Between 1968 and 1990, I was variously a research technician and
research associate in the Department of Virology at Baylor College
of Medicine, the Department of Physiology at the University of Texas
Medical School at Houston, and the Department of Urology at UT-M.D.
Anderson Cancer Center, all in the Texas Medical Center (Houston).
I was involved in some pioneering work on characterization of the
RNA contained in murine sarcoma/leukemia virus (source of reverse
transcriptase; you couldn’t buy it for any amount of money
back then) and the bioactive gastrointestinal peptides (gastrin,
EGF, secretin, cholecystokinin).
I
came to Boston with Michael Freeman in 1990 to start up the research
lab for the Department (Division back then) of Urology at Children’s.
Since then, my interests and projects have been wide and varied,
from basic molecular biology (techniques that would have been indistinguishable
from magic in 1968) to current forays into proteomics and mass spectrometry.
At home in Maynard, my wife Sylvia (a grantwriter and development
director at Massachusetts Audubon Society) and I devote our spare
time to raising two cats and maintaining the best-looking flower
garden outside of Route 128. My own passions include computer graphics,
science fiction, and astronomy (a hobby since 1960).
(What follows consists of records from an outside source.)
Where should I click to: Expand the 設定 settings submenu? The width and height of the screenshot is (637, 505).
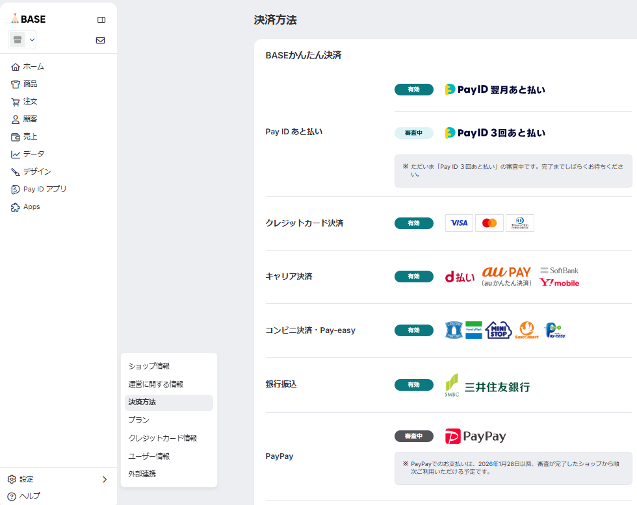[57, 479]
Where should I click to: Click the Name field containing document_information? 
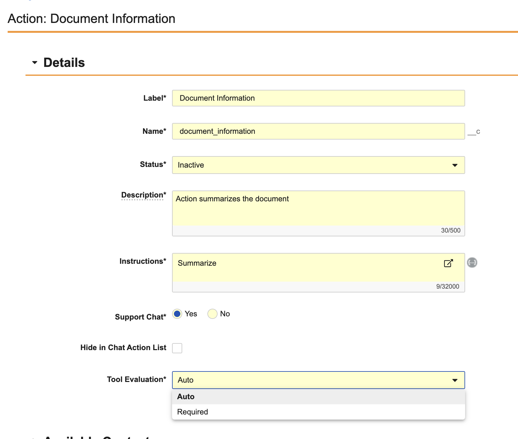pyautogui.click(x=318, y=131)
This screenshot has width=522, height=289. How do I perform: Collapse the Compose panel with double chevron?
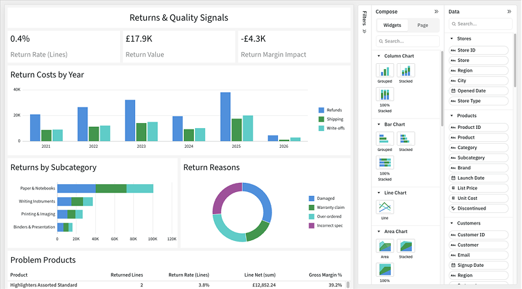point(437,12)
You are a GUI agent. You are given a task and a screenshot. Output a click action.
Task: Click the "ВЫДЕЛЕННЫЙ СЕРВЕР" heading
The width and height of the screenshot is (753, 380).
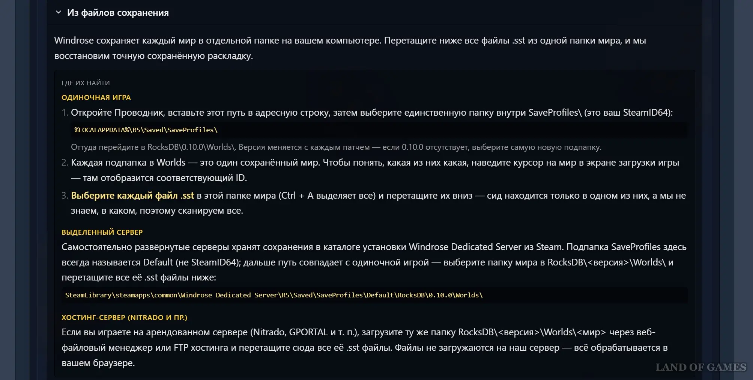click(102, 232)
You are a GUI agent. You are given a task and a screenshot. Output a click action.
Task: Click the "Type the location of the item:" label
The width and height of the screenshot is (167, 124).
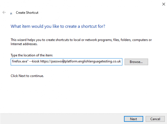(32, 55)
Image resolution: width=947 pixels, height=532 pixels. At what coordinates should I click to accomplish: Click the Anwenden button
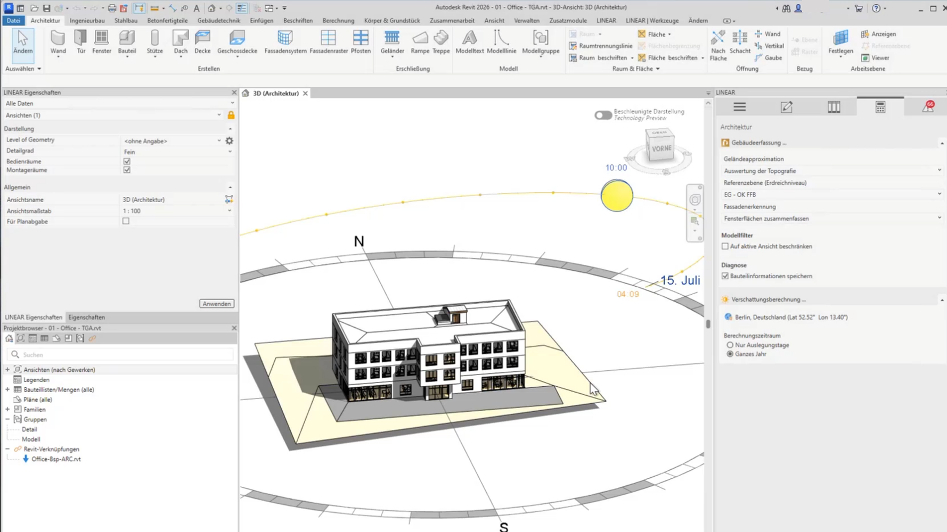(217, 304)
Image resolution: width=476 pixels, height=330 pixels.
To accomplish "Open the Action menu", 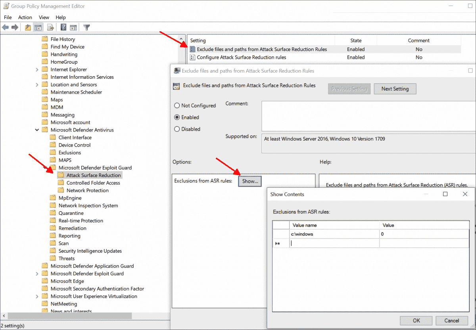I will pyautogui.click(x=25, y=17).
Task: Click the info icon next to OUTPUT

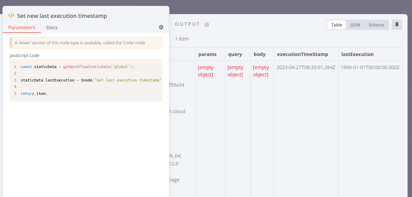Action: [x=207, y=25]
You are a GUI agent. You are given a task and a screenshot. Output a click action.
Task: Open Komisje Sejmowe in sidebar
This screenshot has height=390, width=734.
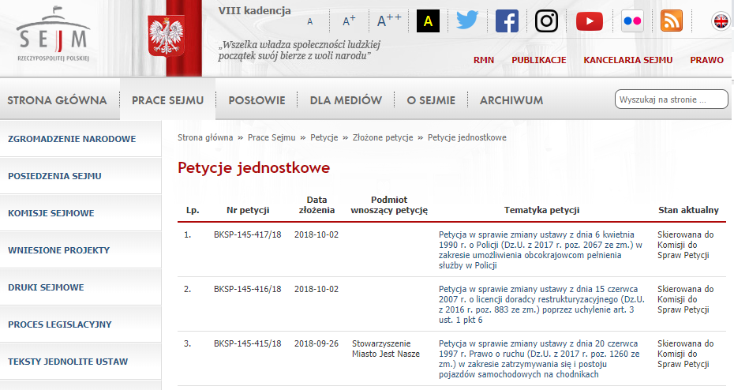[51, 213]
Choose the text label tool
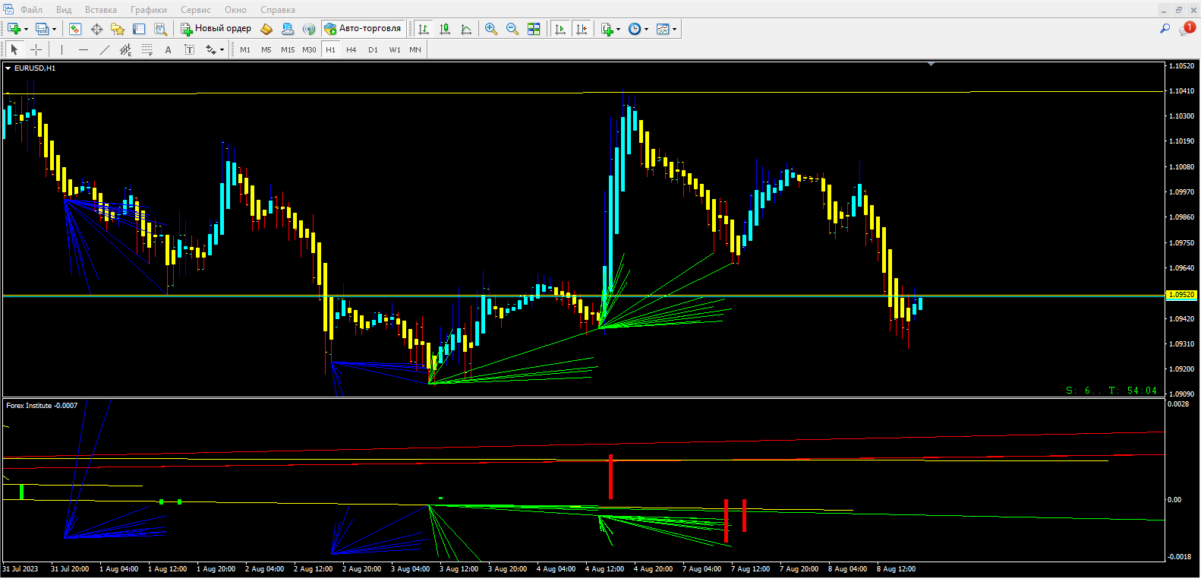1201x579 pixels. click(x=168, y=49)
Over the past 13 years, we’ve seen a lot of good people
(MDs, PhDs, and summer students) come through the lab. At least
three of our tender undergraduates have gone on to med school at
fine institutions like Washington University in St. Louis and are
now contributing somewhere out there in the medical community. We’ve
received untiring support from Dr. Retik and the Department; if
you’ve got to live and work outside of Texas, this is the
place to be. Hook ‘em, Horns! Texas Number One!